• _GIVEN TEXT_
---*---

If you read my blog entry, "Refuge but no relief," you know that this isn't an easy decision.  The minute they slice me open, my back will never be as strong as it once was.  Our bodies are amazing machines and science has yet to replicate the intricate beauty and strength of that machine.

There's also a chance of failed back surgery (i.e., the surgery isn't successful in relieving pain/other symptoms) OR that the fusion at L5-S1 creates problems for other discs (especially L3-L4, L4-L5 that are already bulging), as is common with fusions.

My gut says "wait as long as you can and try to get the hybrid surgery."

Why is this?  The L5-S1 fusion is going to happen no matter what; it's just a question of when.

The fusion will most likely put added pressure on the L3-L4 and L4-L5 discs, accelerating their degeneration/bulging/herniation.  If the Globus Triumph (the technology my doctor wants to use) isn't FDA approved by the time that happens, I'll most likely be looking at more fusions (decrease in range of motion/mobility).  Even if the Globus Triumph is FDA approved by then, (1) I may not be a good candidate (because of the progression of the degeneration) and could be disqualified immediately; (2) my insurance may not approve the use of the device because it is too new to them, thus disqualifying me financially (this isn't something I can pay for out-of-pocket).

Like I said, it's a matter of when.  The pain is restricting my life in new, fun, and unimaginable ways. My ODI Score has increased (from a 46 to a 52) mainly because I am unable to sit for periods longer than 20-30 minutes without pain (when sitting or when trying to stand up), I have trouble walking (and am ordering a cane for myself), transit is unbearable (car/taxi, bus, subway) for many reasons, and I'm having trouble cleaning my apartment (need to hire a maid).  Again, ODI doesn't account for many parts of my life where I'm restricted.

Basically, I prioritize my errands/chores for good days, but on all other days you can find me in bed. I'm in too much pain and too exhausted to do much else, and even if I do other things, I end up paying for it.

In all ways, this is not the life that I want to be living.  I want better for myself and right now I'm not sure what that is.

---*---

• _DATA EXCERPTS_

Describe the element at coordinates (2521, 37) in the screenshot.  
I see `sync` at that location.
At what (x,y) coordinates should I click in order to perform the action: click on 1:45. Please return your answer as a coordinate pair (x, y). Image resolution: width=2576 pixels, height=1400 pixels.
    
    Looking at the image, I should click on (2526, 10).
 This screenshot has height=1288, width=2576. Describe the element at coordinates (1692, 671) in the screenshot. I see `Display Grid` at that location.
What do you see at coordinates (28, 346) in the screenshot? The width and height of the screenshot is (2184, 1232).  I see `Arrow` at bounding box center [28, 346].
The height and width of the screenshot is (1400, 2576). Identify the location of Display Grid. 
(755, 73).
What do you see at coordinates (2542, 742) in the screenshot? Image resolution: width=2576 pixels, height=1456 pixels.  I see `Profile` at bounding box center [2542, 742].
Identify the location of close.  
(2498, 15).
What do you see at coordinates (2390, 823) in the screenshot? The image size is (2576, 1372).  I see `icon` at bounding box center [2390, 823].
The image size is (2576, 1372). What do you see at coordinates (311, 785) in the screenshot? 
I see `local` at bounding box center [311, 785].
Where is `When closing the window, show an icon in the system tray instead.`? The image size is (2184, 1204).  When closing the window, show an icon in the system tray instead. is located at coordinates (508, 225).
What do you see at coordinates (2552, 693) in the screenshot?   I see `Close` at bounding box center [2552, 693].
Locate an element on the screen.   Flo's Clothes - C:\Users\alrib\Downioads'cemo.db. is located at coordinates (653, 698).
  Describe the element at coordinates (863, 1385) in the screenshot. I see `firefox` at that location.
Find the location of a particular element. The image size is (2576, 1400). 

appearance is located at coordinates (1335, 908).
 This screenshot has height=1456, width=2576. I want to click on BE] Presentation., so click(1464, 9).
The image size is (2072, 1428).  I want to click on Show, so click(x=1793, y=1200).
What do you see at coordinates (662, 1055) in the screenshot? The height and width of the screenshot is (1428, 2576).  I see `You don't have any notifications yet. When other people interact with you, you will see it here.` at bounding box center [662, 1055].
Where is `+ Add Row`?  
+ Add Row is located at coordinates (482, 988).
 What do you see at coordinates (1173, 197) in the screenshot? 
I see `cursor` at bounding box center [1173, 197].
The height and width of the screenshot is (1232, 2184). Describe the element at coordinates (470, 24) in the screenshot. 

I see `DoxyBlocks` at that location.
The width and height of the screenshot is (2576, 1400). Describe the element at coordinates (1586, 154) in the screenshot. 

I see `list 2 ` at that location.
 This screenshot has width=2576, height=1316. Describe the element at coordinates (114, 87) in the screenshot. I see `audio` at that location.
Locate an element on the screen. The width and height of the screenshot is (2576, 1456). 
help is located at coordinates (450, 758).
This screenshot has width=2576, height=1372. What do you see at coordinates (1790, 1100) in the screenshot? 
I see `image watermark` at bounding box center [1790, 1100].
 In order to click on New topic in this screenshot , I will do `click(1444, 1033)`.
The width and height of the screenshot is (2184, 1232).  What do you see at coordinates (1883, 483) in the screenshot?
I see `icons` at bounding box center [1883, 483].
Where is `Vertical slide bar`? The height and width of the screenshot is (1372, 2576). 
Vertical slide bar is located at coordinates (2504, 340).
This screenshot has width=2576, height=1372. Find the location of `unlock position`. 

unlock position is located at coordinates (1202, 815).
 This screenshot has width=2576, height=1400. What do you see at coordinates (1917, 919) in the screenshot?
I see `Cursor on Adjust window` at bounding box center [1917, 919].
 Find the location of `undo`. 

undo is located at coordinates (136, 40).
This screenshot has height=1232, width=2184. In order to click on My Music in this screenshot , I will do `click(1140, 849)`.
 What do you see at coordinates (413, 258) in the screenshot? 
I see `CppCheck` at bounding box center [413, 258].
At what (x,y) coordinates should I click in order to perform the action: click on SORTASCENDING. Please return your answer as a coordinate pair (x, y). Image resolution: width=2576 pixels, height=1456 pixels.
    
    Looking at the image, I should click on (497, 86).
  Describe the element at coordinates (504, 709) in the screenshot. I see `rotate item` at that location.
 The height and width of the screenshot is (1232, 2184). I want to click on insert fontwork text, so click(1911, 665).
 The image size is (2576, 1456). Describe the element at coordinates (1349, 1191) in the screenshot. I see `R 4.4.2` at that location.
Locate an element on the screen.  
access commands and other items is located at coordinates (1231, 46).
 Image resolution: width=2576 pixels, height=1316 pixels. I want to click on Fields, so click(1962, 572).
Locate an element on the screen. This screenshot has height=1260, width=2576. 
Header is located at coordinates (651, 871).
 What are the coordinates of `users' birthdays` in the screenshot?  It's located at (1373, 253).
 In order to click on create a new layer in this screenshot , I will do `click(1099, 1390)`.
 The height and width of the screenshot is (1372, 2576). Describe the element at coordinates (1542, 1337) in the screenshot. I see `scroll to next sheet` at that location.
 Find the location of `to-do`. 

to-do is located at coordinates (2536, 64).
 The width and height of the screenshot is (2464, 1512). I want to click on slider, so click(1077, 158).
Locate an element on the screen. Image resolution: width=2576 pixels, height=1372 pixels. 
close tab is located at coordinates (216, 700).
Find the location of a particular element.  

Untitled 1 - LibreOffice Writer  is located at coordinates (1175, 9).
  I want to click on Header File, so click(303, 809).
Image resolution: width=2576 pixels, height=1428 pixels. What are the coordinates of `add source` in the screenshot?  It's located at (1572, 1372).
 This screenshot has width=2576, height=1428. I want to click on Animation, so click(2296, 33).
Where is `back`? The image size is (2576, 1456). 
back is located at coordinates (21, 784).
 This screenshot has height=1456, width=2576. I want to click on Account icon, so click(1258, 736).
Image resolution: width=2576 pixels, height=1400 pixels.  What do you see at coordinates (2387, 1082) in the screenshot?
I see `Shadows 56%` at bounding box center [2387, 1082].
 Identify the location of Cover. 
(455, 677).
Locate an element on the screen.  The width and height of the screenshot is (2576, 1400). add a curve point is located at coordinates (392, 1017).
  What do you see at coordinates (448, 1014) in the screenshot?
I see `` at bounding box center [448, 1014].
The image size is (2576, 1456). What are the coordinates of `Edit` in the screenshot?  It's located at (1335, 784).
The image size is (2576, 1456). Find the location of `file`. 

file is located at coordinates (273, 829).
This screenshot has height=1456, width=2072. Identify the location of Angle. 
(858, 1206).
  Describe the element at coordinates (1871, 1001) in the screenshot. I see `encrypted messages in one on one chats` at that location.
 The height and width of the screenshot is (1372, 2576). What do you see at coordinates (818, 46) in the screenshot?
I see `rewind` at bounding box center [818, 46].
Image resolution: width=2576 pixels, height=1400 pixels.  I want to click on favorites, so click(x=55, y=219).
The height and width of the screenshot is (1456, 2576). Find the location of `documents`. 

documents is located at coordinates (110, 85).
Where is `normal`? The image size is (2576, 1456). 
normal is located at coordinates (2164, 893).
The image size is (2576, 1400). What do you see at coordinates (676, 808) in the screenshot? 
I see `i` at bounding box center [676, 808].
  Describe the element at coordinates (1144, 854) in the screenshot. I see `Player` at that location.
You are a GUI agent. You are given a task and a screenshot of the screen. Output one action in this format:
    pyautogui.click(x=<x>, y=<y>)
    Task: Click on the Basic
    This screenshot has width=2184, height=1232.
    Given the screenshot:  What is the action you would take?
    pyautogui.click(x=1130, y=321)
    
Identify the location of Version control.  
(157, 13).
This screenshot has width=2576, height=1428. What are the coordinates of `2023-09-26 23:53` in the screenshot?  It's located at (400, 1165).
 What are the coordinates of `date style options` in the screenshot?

---*---

• _ASSIGNED TASK 1_
In the blog post, what was the writer's ODI score before and after it increased?
• _ASSIGNED TASK 2_
What reasons does the blog post give for the rise in the writer's ODI score? List each one.
• _ASSIGNED TASK 3_
Please copy the blog post word for word, starting at the words "Basically, I prioritize" and ending after "what that is.".
The listing isn't needed for this work.

• _TASK OUTPUT 1_
It went from 46 to 52.

• _TASK OUTPUT 2_
- Being unable to sit for longer than 20-30 minutes without pain, whether sitting or trying to stand up
- Trouble walking
- Transit (car/taxi, bus, subway) being unbearable
- Trouble cleaning the apartment

• _TASK OUTPUT 3_
Basically, I prioritize my errands/chores for good days, but on all other days you can find me in bed. I'm in too much pain and too exhausted to do much else, and even if I do other things, I end up paying for it.

In all ways, this is not the life that I want to be living.  I want better for myself and right now I'm not sure what that is.